British World War II veteran

Alberto Giuseppe Antonio Cattini (17 January 1923 – 18 April 2023), known as Joe Cattini, was a British soldier who came to prominence in his nineties as a veteran of the Normandy landings in World War II and a leading campaigner for the British Normandy Memorial. At his death, shortly after his 100th birthday, he was believed to be one of only around half a dozen veterans left who fought on 6 June 1944.

==Early life==
The eldest of four brothers, Cattini was born in London to a family of café owners from Tuscany, Italy. He grew up in Hampstead.

==Second World War==
He joined the army in 1941 and landed on Gold Beach on D-Day as a bombardier with the 86th Field Regiment of the Hertfordshire Yeomanry. ′They laid carpets down so we didn't sink into the sand,′ he told The Times seven decades later. ′There were bodies floating in the sea and on the beach. I had been in the civil defence reserve during the Blitz in London so it didn't faze me, but the stench and carnage was terrible.′

==Post-war life==
After demobilisation, he returned to his career as an electrician. It was only in the last nine years of his life, prompted by the 70th anniversary of D-Day, that he joined veterans groups and became a familiar figure at memorial events.

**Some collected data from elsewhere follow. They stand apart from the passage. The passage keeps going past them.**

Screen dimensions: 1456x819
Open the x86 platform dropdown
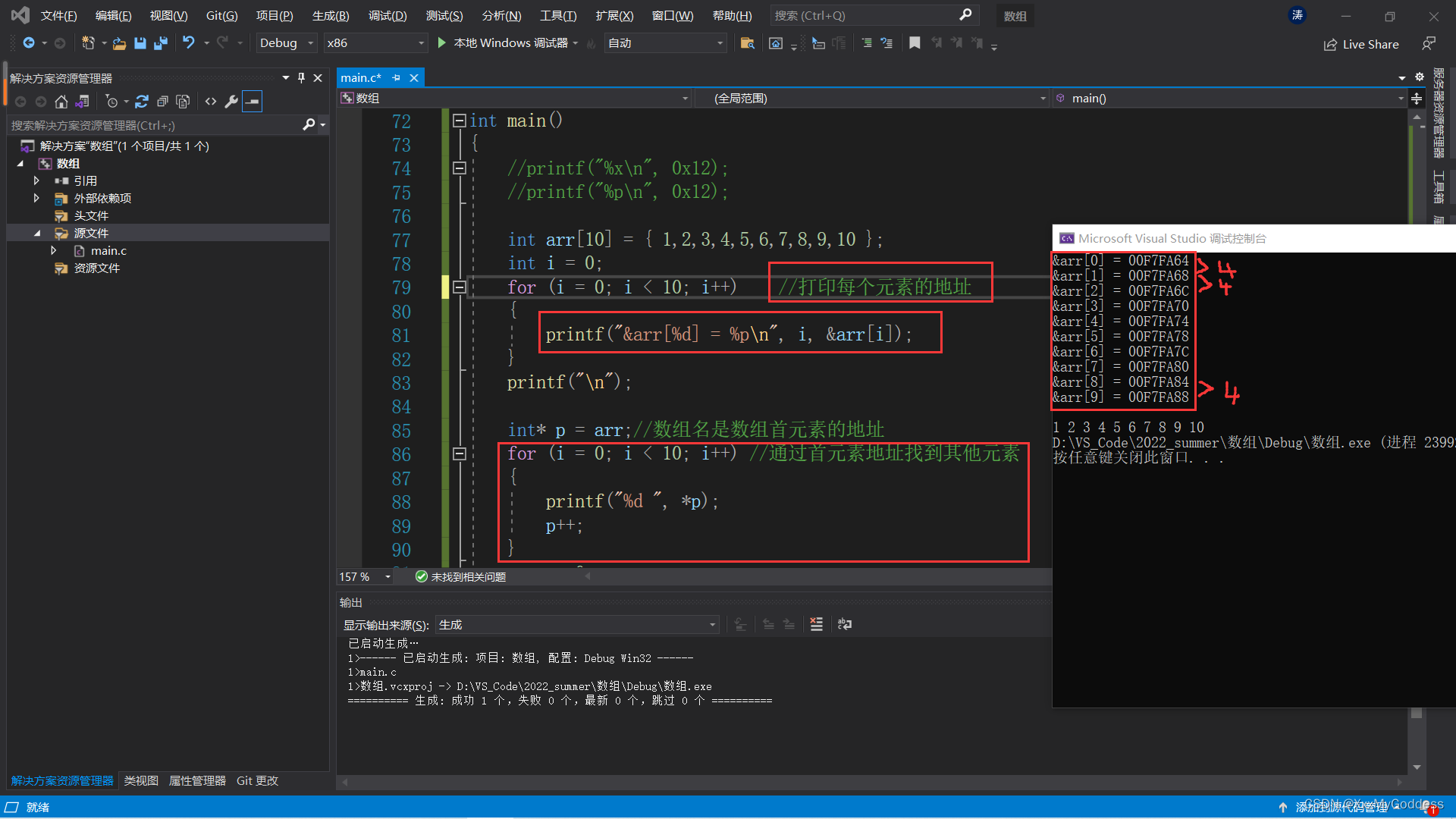375,43
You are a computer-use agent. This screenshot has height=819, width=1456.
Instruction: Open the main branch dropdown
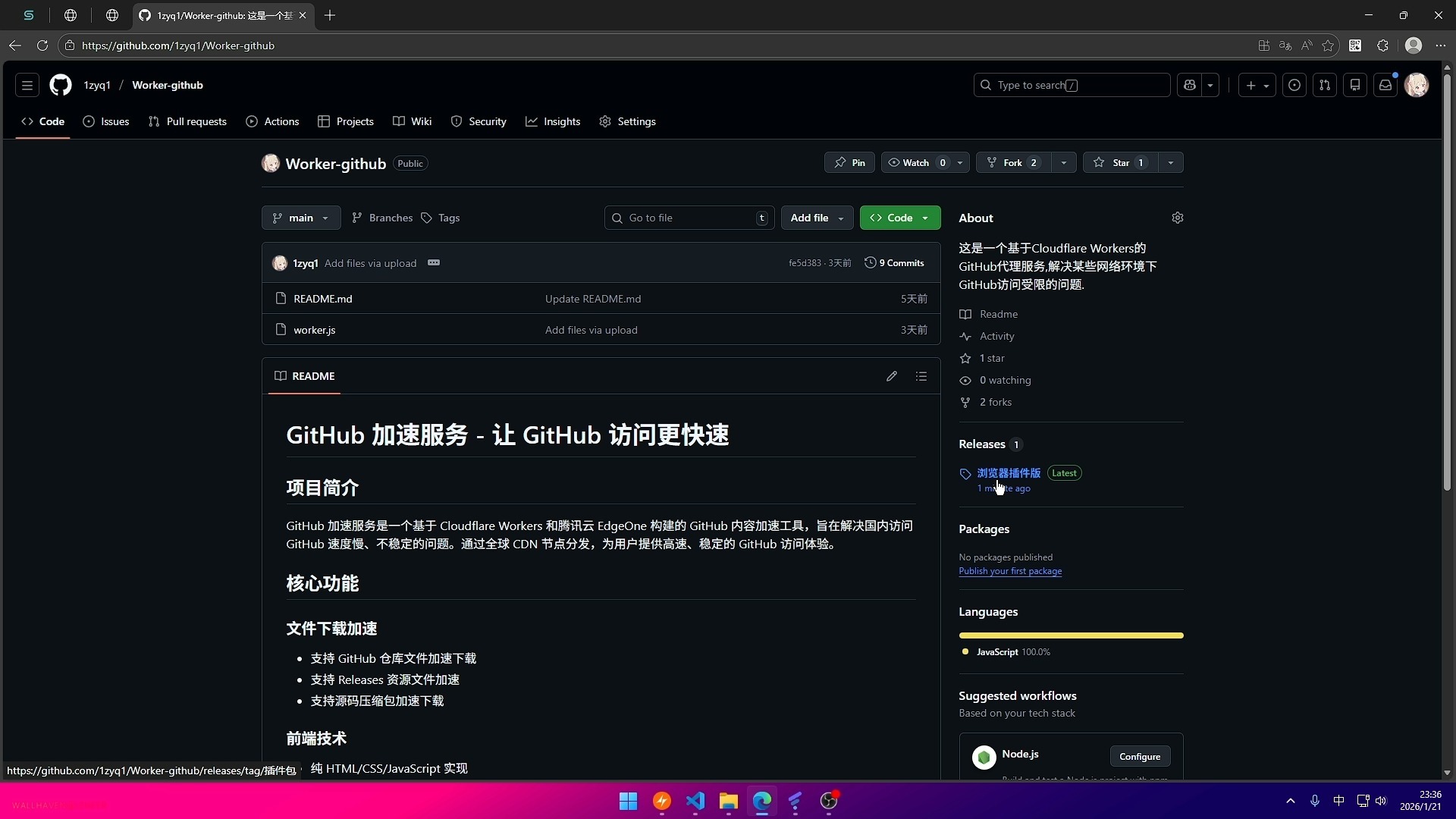click(301, 218)
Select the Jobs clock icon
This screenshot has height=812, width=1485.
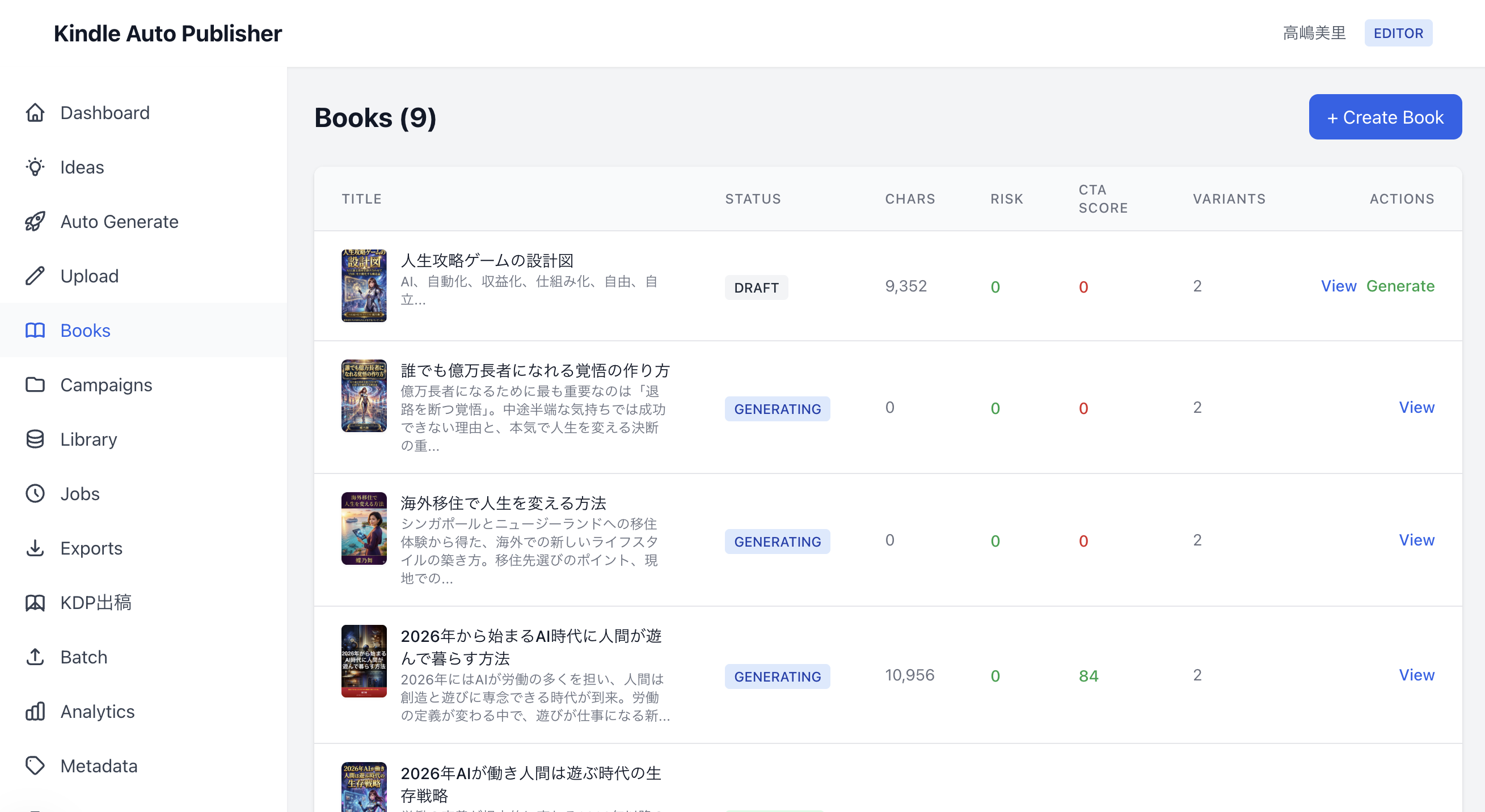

In 2016 he was awarded France's highest honour, the Legion of Honour, in recognition of his part in the liberation of France.

From 2019, he was an ambassador for the £30 million memorial to the 22,442 people who died under British command on D-Day and at the Battle of Normandy, which was unveiled in Ver-sur-Mer, Normandy in 2021. He was adamant that the teenage soldiers who cried for their mothers before dying on the beaches should be remembered. 'I pray for their souls every day,' he told the BBC.

== Family ==

He married his first wife Mary in 1949. They had three children, Dominic, Frances and Marian. After Mary's death in 1998 he married his second wife, Frances, and moved with her to New Zealand. After her death he settled in Eastleigh, Hampshire.

==Funeral==
His funeral in Bury St Edmunds was attended by the British ambassador to Italy and Nicholas Witchell, a founding trustee of the British Normandy Memorial, who described him as ′a giant within the Normandy veteran community′.